Data to process =>
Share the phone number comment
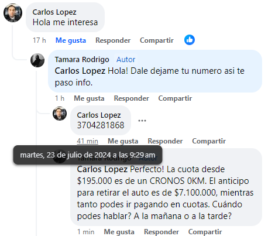The image size is (275, 236). (x=209, y=141)
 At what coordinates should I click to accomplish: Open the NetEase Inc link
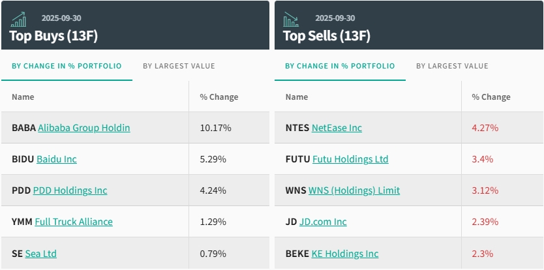click(x=337, y=128)
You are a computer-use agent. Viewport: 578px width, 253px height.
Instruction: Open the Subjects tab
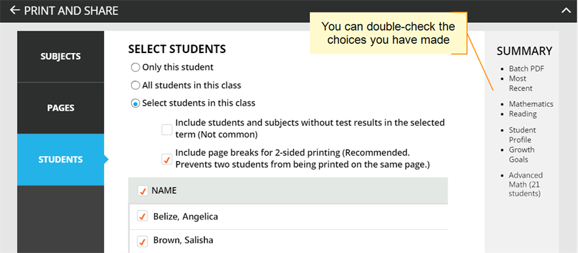pyautogui.click(x=60, y=56)
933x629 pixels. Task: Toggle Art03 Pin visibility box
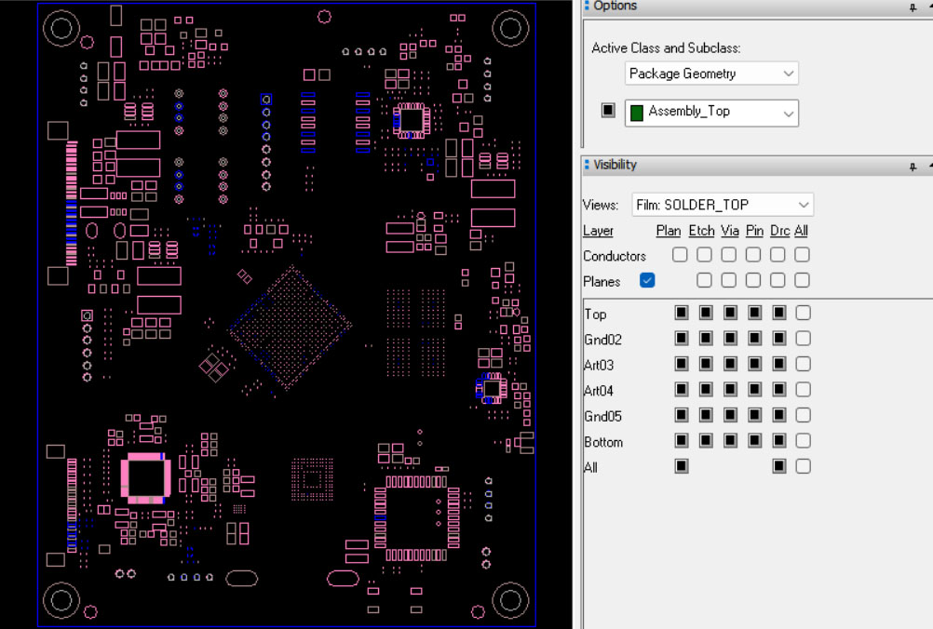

Work instructions => Give the records again exactly, pictures left out.

Result of the task =>
Share the phone number comment
The image size is (275, 236). (x=209, y=141)
 At what coordinates should I click to accomplish: Open the NetEase Inc link
click(x=337, y=128)
You are a computer-use agent. Viewport: 578px width, 253px height.
Instruction: Open the Subjects tab
pyautogui.click(x=60, y=56)
933x629 pixels. Task: Toggle Art03 Pin visibility box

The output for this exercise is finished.